Let charges for typing one English page be Rs. x.

Let charges for typing one Hindi page be Rs.y.

Thus from the given statements, we have,

10x+3y=145

3x+10y=180

Thus the above system can be written as,

`[(10,3),(3,10)][(x),(y)]=[(145),(180)]`

⇒ AX = B, where, `A=[(10,3),(3,10)],x=[(x),(y)] " and " B = [(145),(180)]`

Multiply A-1 on both the sides, we have,

A-1 x AX = A-1B

⇒ IX = A-1B

⇒ X = A-1B

Thus, we need to find the inverse of the matrix A.

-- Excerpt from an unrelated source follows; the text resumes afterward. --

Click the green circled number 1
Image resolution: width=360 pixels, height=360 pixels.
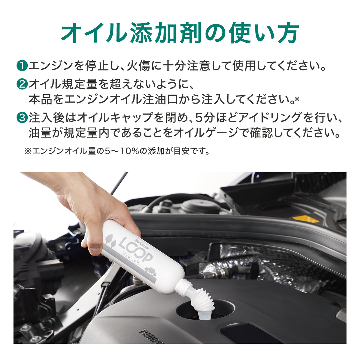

We know that, if `P=[(a,b),(c,d)] " then " P^(-1) = 1/(ad-bc)[(d,-b),(-c,a)]`

Thus, `A^(-1)=1/(10xx10-3xx3)[(10,-3),(-3,10)]`

`= 1/(100-9)[(10,-3),(-3,10)]`

`=1/91[(10,-3),(-3,10)]`

Therefore, `X=1/91[(10,-3),(-3,10)][(145),(180)]`

`=1/91[(10xx145-3xx180),(-3xx145+10xx180)]`

`=1/91[(910),(1365)]`

`=[(10),(15)]`

`=>[(x),(y)][(10),(15)]`

⇒ x = 10 and y=15

Amount taken from Shyam = 2 × 5 = Rs.10

Actual rate = 15 × 5 =75

Difference amount = Rs.75 – Rs.10 = Rs.65

Rs. 65 less was charged from the poor boy Shyam.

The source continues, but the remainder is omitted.